Seqool is a free (for educational use) sequence analysis software designed primarily for searching biological signals in nucleic acid sequences. The sequence analysis program package provides several pattern recognition models, but it also includes the most common sequence analysis statistics, such as GC content, codon usage, etc.

The Seqool sequence analysis software offers several pattern recognition methods for searching for biological signals, such as splice sites or user specific signals. Pattern recognition models include weight matrices (profiles), position specific score matrices, binding energy based signal search models (e.g. for snRNAs), maximum dependence decomposition models, profile hidden Markov models, and models scorring the composition of a sequence. Models can be combined using e.g. decision trees or neural networks in order to construct more refined models or for combining information from several models or sequence statistcs for a final classification of a signal.
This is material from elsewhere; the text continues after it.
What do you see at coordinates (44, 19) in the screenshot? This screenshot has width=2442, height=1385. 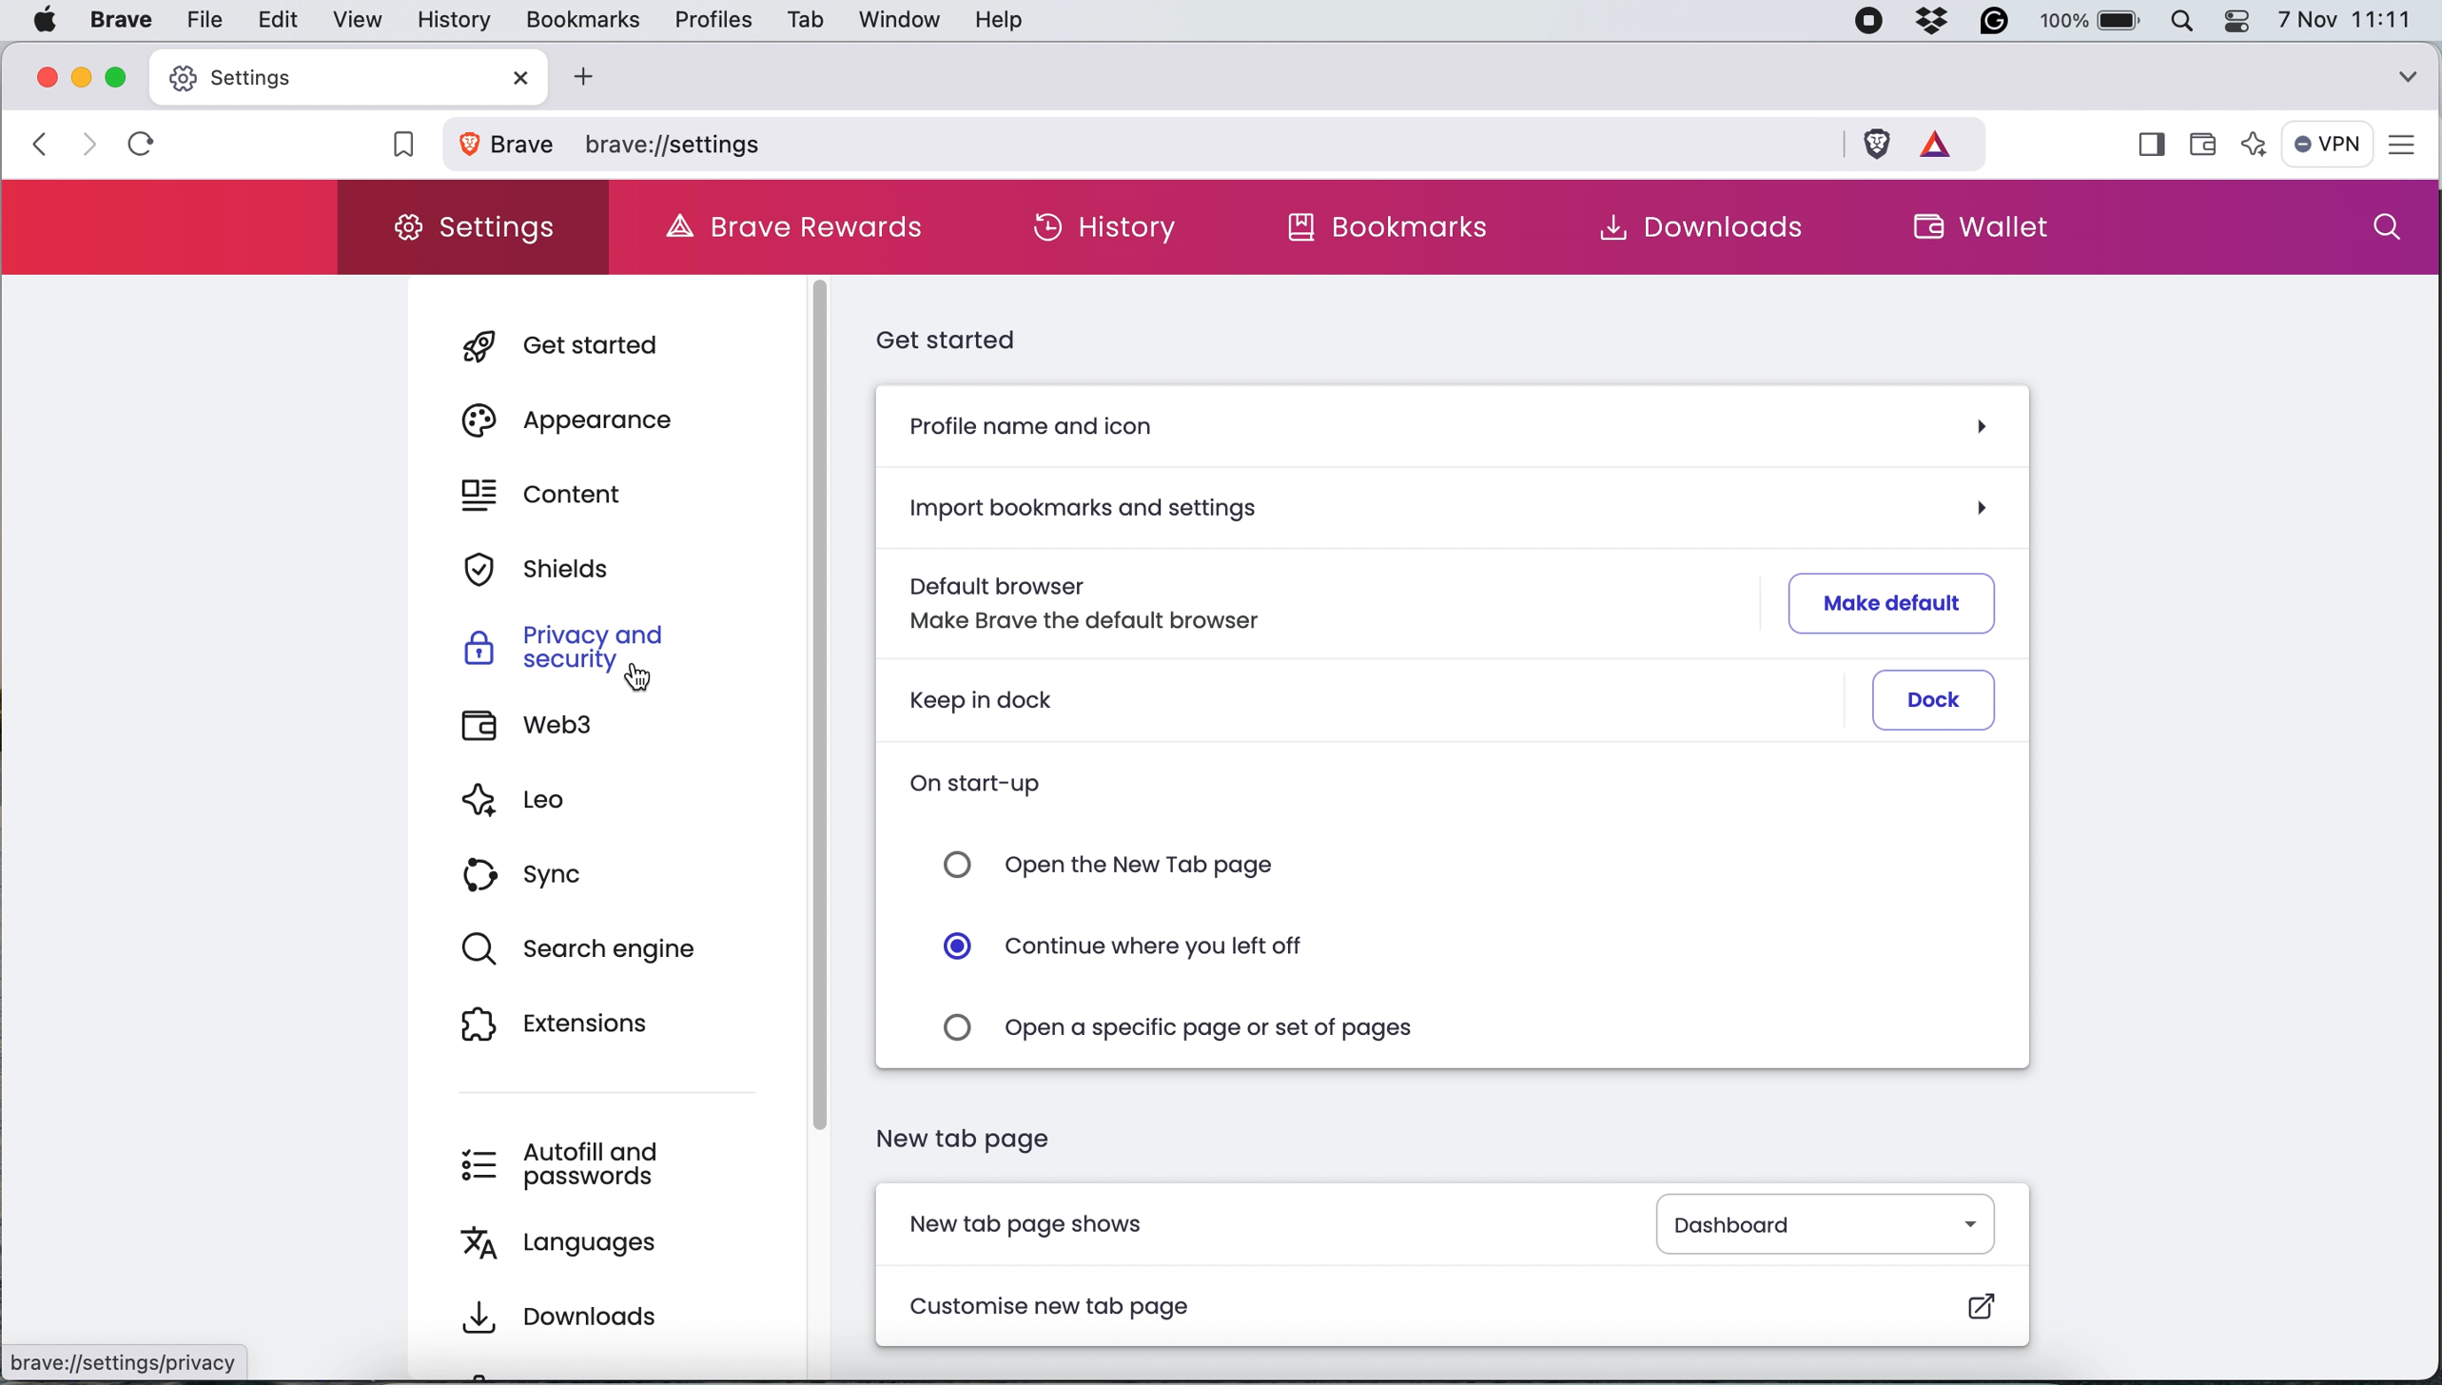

The Seqool sequence analysis tool also includes text search algorithms for the identification of simple signals. The support of IUPAC nucleic acid codes (such as y for pyrimidines) allows less strict text searches. Over-represented oligonucleotides ("words") can be identified and optionally clustered to groups of similar words. Additional features of the sequence analysis software include the calculation of sequence composition statistics (GC, codon usage, nucleotide and oligonucleotide frequencies) and a manipulation and extraction tool for sequence or text-files.


Basic sequence analysis:

    • Nucleotide composition, oligo-nucleotide composition
    • GC content, codon usage, codon preference
    • Calculation of over- or under-represented oligo-nucleotides
    • Calculation within windows of a given size or for whole sequences, for single sequences or several sequences together
    • Extraction of sequences with a given composition (e.g. sequences with a GC content lower than 0.41)

Signal search:

    • Exact text search, text search using IUPAC codes (e.g. "y" for pyrimidines), search of repeats, stop and start codons, restriction sites
    • Profiles (weight matrices/position specific score matrices)
    • Profile hidden Markov models
    • Maximum dependence decomposition
    • Oligo-nucleotide frequency models / models for sequence composition (e.g. GC, codon usage, codon preference, frequencies of nucleotides or oligo-nucleotides)
    • Search for RNA binding motifs (based on binding energy, e.g. snRNPs)

Combination of models:

    • Decision trees
    • Neural networks (Backpropagation networks)
    • Model combinations by addition or subtraction of scores (Hybrid models)
    • Models scoring the distance between signals

File format support:

    • Support of the most common sequence file formats, such as FastA, GenBank, GCG, EMBL, and plain sequences (raw).
    • A comprehensive sequence and text formatation and extraction tool (FastAFormat) which allows the extraction of sequences from virtually any file format.